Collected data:
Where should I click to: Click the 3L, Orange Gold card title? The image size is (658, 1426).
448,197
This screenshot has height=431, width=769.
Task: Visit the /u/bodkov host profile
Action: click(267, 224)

→ Task: Every entry must be quoted exactly as it appears above.

→ Answer space:
Where should I click to: Click the 3L, Orange Gold card title? The image size is (658, 1426).
448,197
This screenshot has height=431, width=769.
Task: Visit the /u/bodkov host profile
Action: click(267, 224)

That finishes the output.